■ Auszug
"""
Löwen, Krokodile, Haie töten andere Lebewesen, um zu überleben und sich fortzupflanzen. Viele Insekten, selbst viele Pflanzen sind Parasiten, die andere Teilhaber der Natur ausnutzen.

Für Steven Pinker gibt es zumindest bei den Menschen einen „Prozess der Zivilisation“, der über die Jahrhunderte zu einem Rückgang der brutalsten Gewalt in und zwischen den Konstrukten des menschlichen Zusammenlebens geführt hat. Die Zahl der Morde und ähnlicher Gewalttaten ist global rückläufig. Seit Ende des Zweiten Weltkrieges endeten zwischenstaatliche Konflikte bis auf wenige Ausnahmen (Korea, Vietnam, Irak-Iran-Krieg) weniger blutig. Dennoch gab es seit 1945 weltweit 250 militärische Konflikte, mit rund 50 Millionen Opfern. Gegenüber 75 Millionen Toten im Zweiten Weltkrieg. Laut Pinker „zögernde und unvollständige Fortschritte zwar, aber unverkennbare Fortschritte zweifellos“.
"""
■ Aufgabe 1
Beantworte anhand des Auszugs über Gewalt folgende Fragen:
(a) Welche Tiere werden zu Beginn als Beispiele für Lebewesen genannt, die andere töten?
(b) Wie viele militärische Konflikte gab es laut Text seit 1945 weltweit?
(c) Wie viele Tote forderte der Zweite Weltkrieg nach Angabe des Textes?
■ Aufgabe 2
Nenne alle Konflikte, die der Auszug über Gewalt in Klammern als Ausnahmen seit dem Zweiten Weltkrieg aufführt.
■ Aufgabe 3
Führe den Auszug über Gewalt im Anschluss an seinen letzten Satz fort.

■ Erfasste Daten
"""
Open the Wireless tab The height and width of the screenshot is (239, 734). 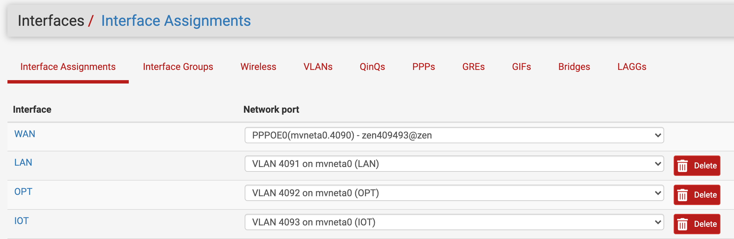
"""
■ Ergebnis 1
(a) Löwen, Krokodile und Haie
(b) 250
(c) 75 Millionen

■ Ergebnis 2
Korea, Vietnam, Irak-Iran-Krieg

■ Ergebnis 3
Dennoch, wie die Aktualität es leider beweist, gibt es kein Ende der Gewalt. Steven Pinker schreibt: „Die Kräfte der Moderne – Vernunft, Wissenschaft, Humanismus, individuelle Rechte – haben natürlich nicht stetig nur in eine Richtung gezielt; sie werden auch nie in eine Utopie führen oder die Reibungen und Verwundungen beenden, die mit dem Menschen einhergehen“. Daher: „Einseitiger Pazifismus ist eine Verliererstrategie,und gemeinsamer Frieden liegt für alle außerhalb der Reichweite.“

Kants Traum

Das 1795 veröffentlichte Traktat „Zum Ewigen Frieden“ von Immanuel Kant bleibt leider ein Traum. Die brutalste Machtpolitik ist zurück. In der Ukraine, in Gaza. Es toben Bürgerkriege in Jemen, im Sudan, in Myanmar. In der Sahel-Zone. Es drohen Kriege in vielen Weltteilen, um Korea, Taiwan, den Iran, gar ein Einfall Venezuelas in Guyana.

Die „Friedensdividende“, die das Ende des Kalten Krieges in der letzten Dekade des 20. Jahrhunderts brachte, ist längst aufgebraucht. Heute investieren alle Staaten massiv in „Verteidigung“. Wobei alle Waffensysteme auch zum Angreifen gedacht sind.

Während besonders im Westen die „Händler des Todes“ lange die Schmuddel-Kinder der Wirtschaft blieben, erfreuen sich die Waffen-Produzenten nunmehr massiver Unterstützung. Selbst das Europäische Parlament stimmte mit großer Mehrheit für die Programme zur Aufrüstung der EU.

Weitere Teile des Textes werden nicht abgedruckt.